Chiral transformations of D-ribose to 2(S)-amino-2-[2,5-dihydro-5(R)-methylfuran-2(R)-yl]ethanoic acid, a diastereomer of the antibiotic (+)-furanomycin

Abstract

The chain-extended 2-(2,3-O-isopropylidene-β-D-ribofuranosyl)-1,3-diphenylimidazolidine derivative (3a) was prepared by a known sequence from D-ribose. Benzylation of the primary alcohol function of 3a, deprotection of the masked aldehyde, chain extension using a modified Strecker-type synthesis, and acetylation of the resulting epimeric 2-hydroxyl groups gave the appropriately blocked seven-carbon 3,6-anhydro compounds (5a, b).
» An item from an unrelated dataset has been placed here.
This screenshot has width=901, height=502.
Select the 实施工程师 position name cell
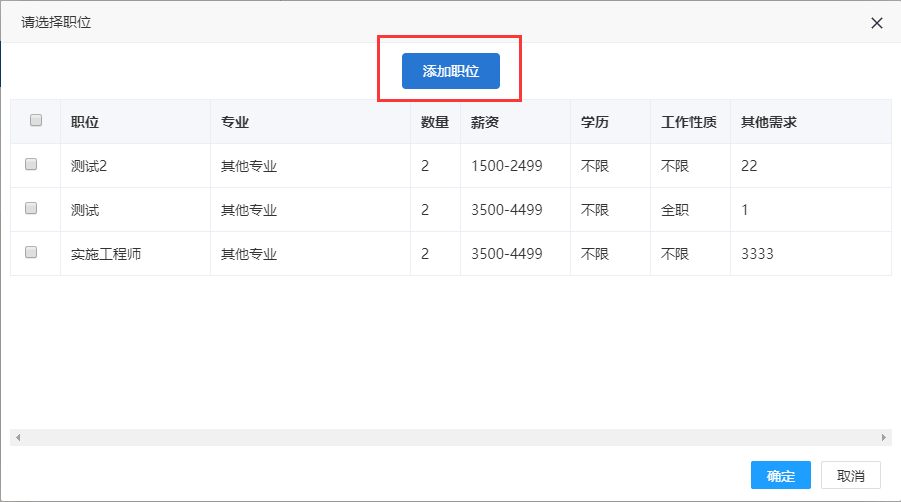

The primary alcohol function was deprotected and then removed by mesylation, iodide replacement, and hydrogenolysis. The 2-hydroxyl group was deprotected, mesylated, and replaced by azide. Methanolysis of the amide and isopropylidene groups gave the α-azido ester diols (13a, b). Treatment of 13a with thiocarbonyldiimidazole followed by the Corey–Winter reaction with trimethylphosphite effected concomitant reduction of the azide function and reductive elimination of the cyclic thionocarbonate group. Saponification of the ester intermediate gave the target α-amino acid, 2(S)-amino-2-[2,5-dihydro-5(R)-methylfuran-2(R)-yl]ethanoic acid (1). Comparison of the properties of 1 and (+)-furanomycin confirmed the necessity of revision of stereochemistry for the antibiotic.